Lay out every line of the items below as a Markdown table with two columns, No. for the row number and Line for the text, skipping any blank lines. Leave the pictures out of your answer.

---- SUPPLIED INFORMATION

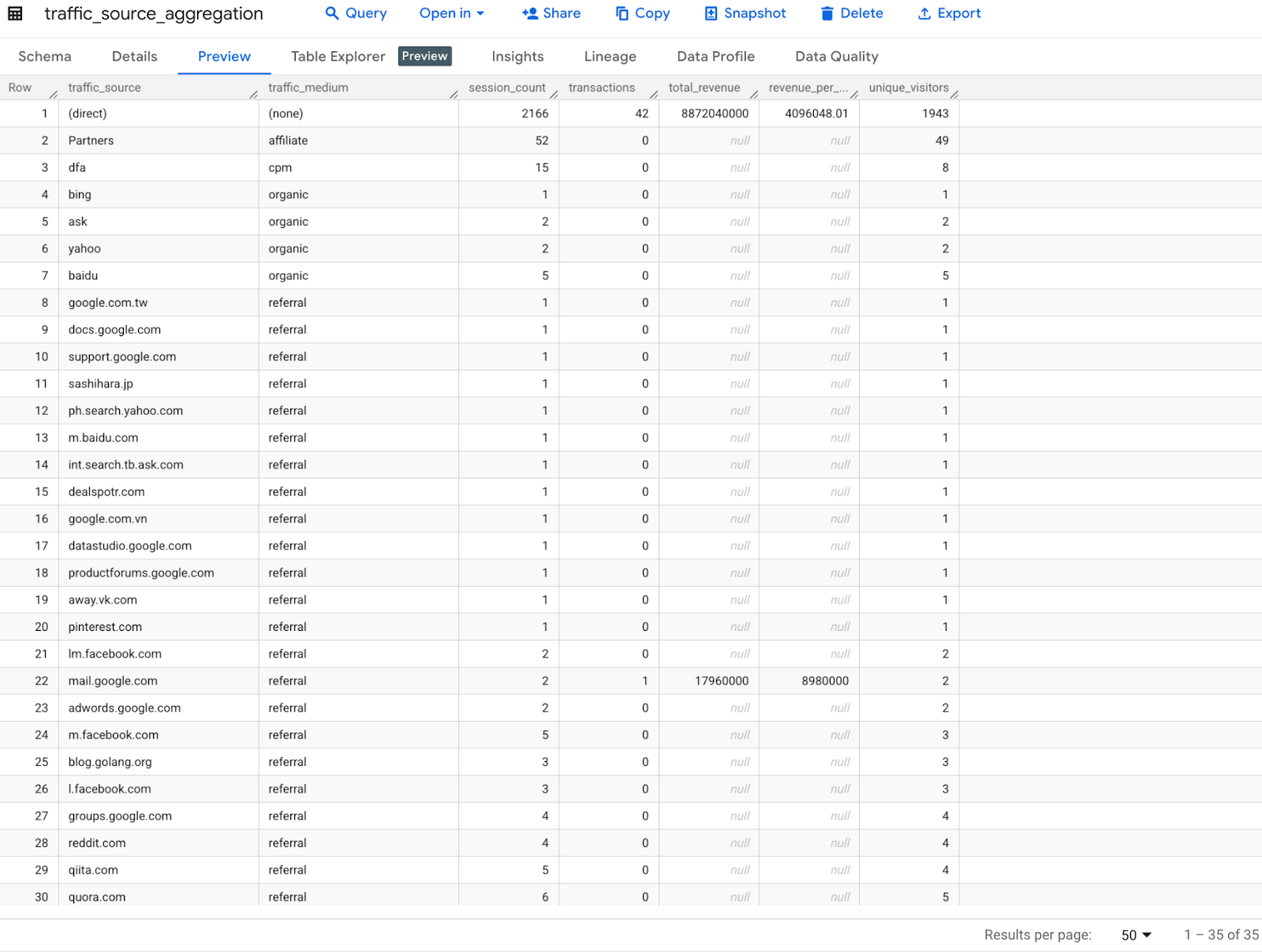
Task: Click the Export upload icon
Action: click(924, 13)
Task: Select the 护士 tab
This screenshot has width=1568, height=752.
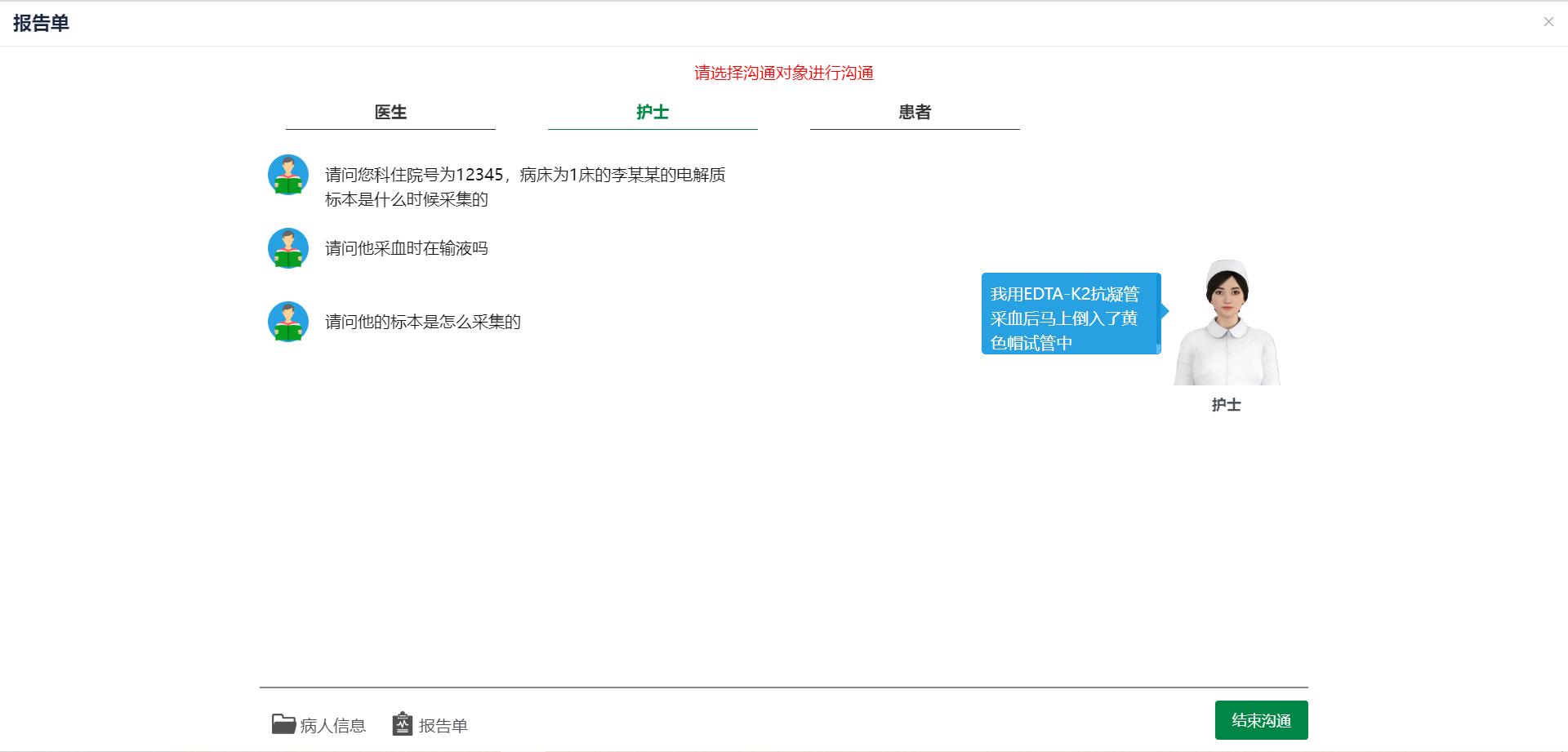Action: coord(653,113)
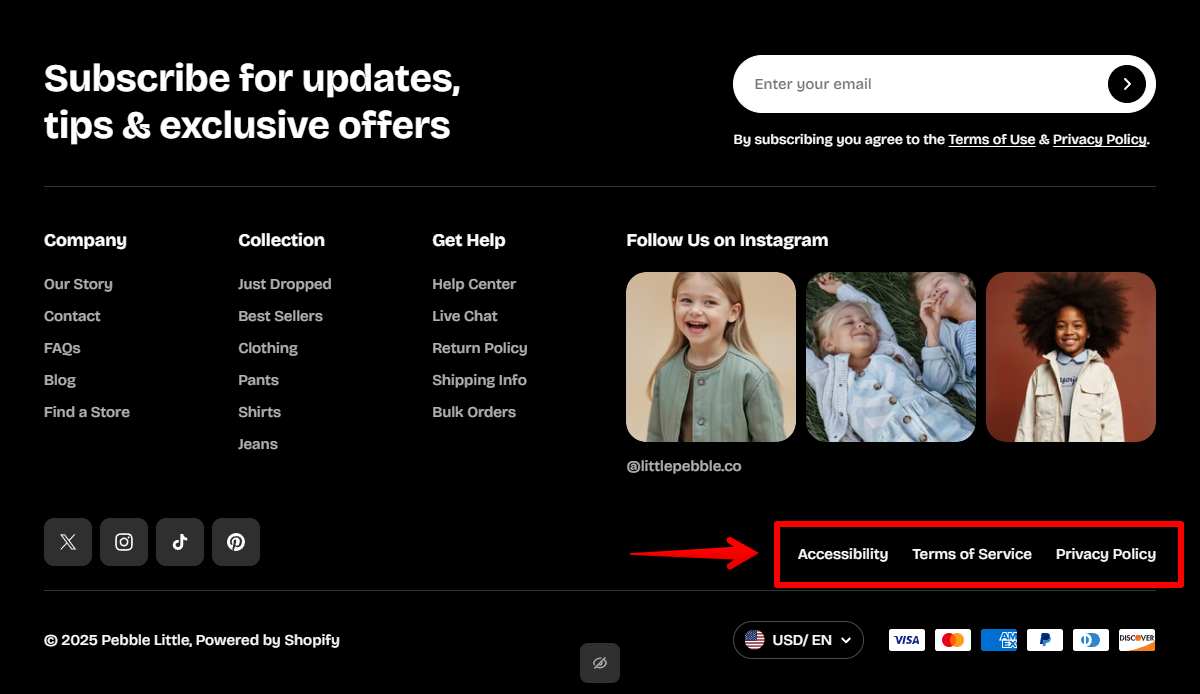Go to the Return Policy page
Screen dimensions: 1200x694
coord(479,348)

--------

RESPONSE TO THE TASK:
| No. | Line |
|---|---|
| 1 | Task: Click the Export upload icon |
| 2 | Action: click(924, 13) |
| 3 | Task: Select the 护士 tab |
| 4 | This screenshot has width=1568, height=752. |
| 5 | Action: coord(653,113) |
| 6 | Go to the Return Policy page |
| 7 | Screen dimensions: 1200x694 |
| 8 | coord(479,348) |